There are definitely some arguments that we could have used conventional explosives for those purposes, but my point is that a nuke is just a tool, its the people who decide to use it admirably or despicably.
Imagine this device: It only has button, pressing it will torture every human beeing in earth for 100 years and then wipe out what's left. Trying to disassemble or analyze it will do the same.
Would this still classify as "just a tool"? (peaceful uses: explaining the importance of restraint etc.)
This is not supposed to be an analogy, but a serious question, because I don't believe that guns dont't kill people. And if we disagree on such a fundamental question, I don't think an internet debate could have a sensible outcome .
For instance, yes, a gun is a tool designed to kill a thing. Some guns are specifically designed to kill people.
But the technology of gunpowder propelled projectiles has peaceful applications. For instance, one of the early uses was to propel a rope to distressed boats and ships so that passengers could be rescued.
Likewise with the hypothetical device you have described. Sure, sounds terrible. But what are the underlying technologies it is built upon? Unless you've tapped into some sort of fundamental evil force of the universe, there are probably some pretty awesome technologies involved, that would have peaceful, useful applications in another device that wasn't so awful.
I don't deny that nuclear technology has contributed to some of the worst calamities to befall humanity, I simply disagree that they have ONLY done negative things.
Indeed -- it's Godwin's Law!
Sure, Hitler was "good" in the long run. You should be ashamed of yourself. The ends don't justify the means. Perhaps when the next madman starts up extermination camps, your family ought to be first on the list. Perhaps that would be fitting since, after all, it would be good for Western Civilization.
I've asked you before not to bombard HN with political rhetoric. From an HN point of view, it's tedious, off-topic, and leads straight to incivility, which as you know is the thing that's most against the rules here.
Please really stop.
Just a caveman assessment of "atom bomb bad, flower good" is intellectually weak. The atomic bomb created a balance of power, the destruction of which would have resulted in countless wars and deaths.
A wannabe cold warrior fantasy of "without the nuke, the godless Commies would have put the boot to the civilized world" is just as intellectually weak. I thought this furious jerking off over Regan-era revisionist talking points was passé in the current century.
We've noticed over and over how generic tangents are the gateway to flamewars. Tangents about something specific ("off-topic, but I once worked with that group...") are often interesting, but generic tangents dilute discussion and not infrequently eventuate in Hitler.
It's arrogant for us to believe that we are on the 'free' side of the firewall.
I don't see how one side is more free than the other - Both sides are subjected to constant brainwashing by various media - Be it at the hands of a suppressive government or those of greedy corporations.

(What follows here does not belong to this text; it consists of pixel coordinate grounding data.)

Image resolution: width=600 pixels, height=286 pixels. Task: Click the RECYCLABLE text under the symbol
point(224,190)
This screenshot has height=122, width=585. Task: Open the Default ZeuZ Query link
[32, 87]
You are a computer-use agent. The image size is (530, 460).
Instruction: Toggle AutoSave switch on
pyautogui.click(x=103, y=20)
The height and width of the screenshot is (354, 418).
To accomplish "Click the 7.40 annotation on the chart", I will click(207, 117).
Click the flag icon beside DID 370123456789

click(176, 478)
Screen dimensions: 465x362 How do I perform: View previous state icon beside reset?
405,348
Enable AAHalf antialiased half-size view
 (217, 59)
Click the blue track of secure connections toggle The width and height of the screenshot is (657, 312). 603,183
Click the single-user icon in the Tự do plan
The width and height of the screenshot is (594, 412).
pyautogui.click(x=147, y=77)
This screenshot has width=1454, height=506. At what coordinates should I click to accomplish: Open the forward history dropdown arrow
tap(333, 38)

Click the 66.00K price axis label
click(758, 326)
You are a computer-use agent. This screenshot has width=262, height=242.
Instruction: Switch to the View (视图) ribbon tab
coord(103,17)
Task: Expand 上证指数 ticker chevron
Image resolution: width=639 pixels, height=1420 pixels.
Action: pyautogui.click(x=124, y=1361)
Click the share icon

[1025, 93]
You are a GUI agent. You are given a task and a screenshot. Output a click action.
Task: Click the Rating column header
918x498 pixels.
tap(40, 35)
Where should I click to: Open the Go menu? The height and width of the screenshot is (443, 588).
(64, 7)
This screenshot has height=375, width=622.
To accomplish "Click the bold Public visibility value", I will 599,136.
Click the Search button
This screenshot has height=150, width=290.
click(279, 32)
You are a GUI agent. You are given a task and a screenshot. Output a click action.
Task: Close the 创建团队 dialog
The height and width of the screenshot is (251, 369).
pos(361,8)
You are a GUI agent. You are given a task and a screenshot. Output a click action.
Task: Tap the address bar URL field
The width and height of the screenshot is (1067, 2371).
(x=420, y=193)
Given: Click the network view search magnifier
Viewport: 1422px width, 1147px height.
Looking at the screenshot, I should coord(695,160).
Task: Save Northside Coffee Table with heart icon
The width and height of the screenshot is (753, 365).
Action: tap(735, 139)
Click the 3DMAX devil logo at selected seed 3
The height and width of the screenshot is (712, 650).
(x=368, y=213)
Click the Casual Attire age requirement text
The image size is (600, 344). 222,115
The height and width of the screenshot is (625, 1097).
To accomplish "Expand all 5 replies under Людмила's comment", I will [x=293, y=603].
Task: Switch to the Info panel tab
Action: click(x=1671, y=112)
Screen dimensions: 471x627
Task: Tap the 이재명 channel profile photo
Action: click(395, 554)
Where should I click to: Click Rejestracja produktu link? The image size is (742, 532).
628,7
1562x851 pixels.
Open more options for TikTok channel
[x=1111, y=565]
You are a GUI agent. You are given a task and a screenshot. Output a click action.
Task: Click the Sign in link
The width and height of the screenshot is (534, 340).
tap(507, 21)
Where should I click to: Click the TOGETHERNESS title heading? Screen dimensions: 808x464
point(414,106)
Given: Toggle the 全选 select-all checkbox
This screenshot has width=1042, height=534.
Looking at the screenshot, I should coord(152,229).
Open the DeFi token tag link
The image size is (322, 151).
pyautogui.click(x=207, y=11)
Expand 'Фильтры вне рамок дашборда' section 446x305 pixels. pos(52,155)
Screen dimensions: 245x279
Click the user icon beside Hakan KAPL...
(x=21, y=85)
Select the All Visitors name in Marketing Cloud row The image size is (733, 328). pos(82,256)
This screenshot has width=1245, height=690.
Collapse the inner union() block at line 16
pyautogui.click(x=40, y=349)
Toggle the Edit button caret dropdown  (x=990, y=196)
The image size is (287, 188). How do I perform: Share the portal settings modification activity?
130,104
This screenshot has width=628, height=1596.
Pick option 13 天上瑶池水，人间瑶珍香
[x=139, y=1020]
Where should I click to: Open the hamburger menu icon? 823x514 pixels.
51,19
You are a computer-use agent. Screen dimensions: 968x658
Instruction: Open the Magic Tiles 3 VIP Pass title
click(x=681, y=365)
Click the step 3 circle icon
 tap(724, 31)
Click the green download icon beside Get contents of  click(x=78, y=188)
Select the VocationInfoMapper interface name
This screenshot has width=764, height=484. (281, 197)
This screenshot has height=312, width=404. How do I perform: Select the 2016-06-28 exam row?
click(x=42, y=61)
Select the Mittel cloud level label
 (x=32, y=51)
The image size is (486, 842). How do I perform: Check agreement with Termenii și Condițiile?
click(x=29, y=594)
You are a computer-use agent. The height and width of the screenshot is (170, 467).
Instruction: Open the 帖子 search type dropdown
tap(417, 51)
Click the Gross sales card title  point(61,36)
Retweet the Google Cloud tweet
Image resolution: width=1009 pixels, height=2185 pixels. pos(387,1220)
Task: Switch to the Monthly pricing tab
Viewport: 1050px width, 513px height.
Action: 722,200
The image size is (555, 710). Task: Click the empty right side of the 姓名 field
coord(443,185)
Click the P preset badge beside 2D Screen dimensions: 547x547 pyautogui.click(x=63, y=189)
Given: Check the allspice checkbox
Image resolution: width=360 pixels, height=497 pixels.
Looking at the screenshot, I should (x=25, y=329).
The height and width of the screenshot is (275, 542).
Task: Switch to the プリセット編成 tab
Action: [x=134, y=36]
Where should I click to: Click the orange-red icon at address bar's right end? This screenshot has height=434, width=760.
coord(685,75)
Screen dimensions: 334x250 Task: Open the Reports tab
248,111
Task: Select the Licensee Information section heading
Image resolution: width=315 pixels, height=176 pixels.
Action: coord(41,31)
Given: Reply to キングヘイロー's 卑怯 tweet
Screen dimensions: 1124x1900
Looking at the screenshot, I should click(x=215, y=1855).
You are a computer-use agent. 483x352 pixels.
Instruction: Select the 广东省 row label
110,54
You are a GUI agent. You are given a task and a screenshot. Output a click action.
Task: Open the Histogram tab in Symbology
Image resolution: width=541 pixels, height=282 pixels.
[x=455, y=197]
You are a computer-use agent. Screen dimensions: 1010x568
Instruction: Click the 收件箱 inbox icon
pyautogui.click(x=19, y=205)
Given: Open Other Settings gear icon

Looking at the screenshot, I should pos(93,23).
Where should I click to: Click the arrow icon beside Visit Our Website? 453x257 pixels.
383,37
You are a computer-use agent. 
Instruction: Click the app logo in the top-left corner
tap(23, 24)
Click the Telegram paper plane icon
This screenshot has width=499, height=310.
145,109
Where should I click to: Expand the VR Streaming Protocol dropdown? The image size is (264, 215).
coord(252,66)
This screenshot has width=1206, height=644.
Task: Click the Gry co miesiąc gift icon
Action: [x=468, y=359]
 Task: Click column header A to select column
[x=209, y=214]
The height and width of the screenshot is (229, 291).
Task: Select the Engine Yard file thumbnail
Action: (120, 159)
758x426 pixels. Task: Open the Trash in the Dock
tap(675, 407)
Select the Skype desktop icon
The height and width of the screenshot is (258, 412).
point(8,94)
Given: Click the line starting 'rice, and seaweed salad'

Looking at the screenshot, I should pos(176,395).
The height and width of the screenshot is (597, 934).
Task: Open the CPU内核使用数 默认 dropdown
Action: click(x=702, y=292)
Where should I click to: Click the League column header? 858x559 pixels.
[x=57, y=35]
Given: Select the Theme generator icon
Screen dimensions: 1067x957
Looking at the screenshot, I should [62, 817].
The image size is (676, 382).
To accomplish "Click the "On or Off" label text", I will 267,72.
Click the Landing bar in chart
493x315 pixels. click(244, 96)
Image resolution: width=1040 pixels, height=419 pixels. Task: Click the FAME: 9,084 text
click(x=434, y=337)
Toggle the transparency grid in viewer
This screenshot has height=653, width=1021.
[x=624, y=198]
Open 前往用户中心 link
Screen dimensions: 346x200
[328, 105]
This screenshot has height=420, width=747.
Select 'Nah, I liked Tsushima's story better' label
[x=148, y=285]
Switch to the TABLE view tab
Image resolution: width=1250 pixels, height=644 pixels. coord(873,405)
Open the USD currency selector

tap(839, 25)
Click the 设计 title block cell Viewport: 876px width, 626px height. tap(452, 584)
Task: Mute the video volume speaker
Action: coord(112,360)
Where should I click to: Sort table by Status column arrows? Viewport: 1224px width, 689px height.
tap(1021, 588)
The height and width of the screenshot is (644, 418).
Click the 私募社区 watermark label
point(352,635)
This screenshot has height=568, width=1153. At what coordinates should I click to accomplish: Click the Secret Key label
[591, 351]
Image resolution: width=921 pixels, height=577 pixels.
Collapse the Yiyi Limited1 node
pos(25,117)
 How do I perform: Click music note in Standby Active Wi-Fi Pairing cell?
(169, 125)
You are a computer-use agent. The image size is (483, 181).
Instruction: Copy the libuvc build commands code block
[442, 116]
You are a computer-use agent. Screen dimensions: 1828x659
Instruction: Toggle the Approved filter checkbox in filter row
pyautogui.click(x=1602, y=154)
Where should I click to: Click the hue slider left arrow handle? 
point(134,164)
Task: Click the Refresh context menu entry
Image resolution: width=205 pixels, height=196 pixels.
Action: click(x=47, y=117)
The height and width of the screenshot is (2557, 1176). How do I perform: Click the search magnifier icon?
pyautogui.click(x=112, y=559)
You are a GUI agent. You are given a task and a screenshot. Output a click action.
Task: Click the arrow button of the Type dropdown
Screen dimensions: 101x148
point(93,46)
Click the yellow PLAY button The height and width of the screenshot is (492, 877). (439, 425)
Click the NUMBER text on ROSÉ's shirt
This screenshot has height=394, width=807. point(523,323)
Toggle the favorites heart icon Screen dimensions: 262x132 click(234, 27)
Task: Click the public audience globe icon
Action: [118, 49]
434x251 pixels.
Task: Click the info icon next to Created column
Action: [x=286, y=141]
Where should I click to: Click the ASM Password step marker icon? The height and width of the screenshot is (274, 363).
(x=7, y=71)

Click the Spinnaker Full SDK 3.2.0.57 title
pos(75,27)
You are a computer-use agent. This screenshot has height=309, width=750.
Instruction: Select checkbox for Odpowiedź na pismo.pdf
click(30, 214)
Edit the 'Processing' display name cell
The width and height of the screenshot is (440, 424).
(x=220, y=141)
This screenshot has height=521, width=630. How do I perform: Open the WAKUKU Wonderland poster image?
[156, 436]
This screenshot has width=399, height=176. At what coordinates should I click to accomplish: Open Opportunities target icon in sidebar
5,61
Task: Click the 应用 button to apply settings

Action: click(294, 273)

One thing that really surprised me about Russian and Chinese people though is how well they take care of their friends and family (for example, they are often very willing to share their money to help each other) and how genuine they are compared to westerners. I know it's a big generalization but it's something I noticed.
With that said, I'm of the radical belief that no internet communication should be blocked, inspected, or analyzed etc... but thanks for such a piquant response.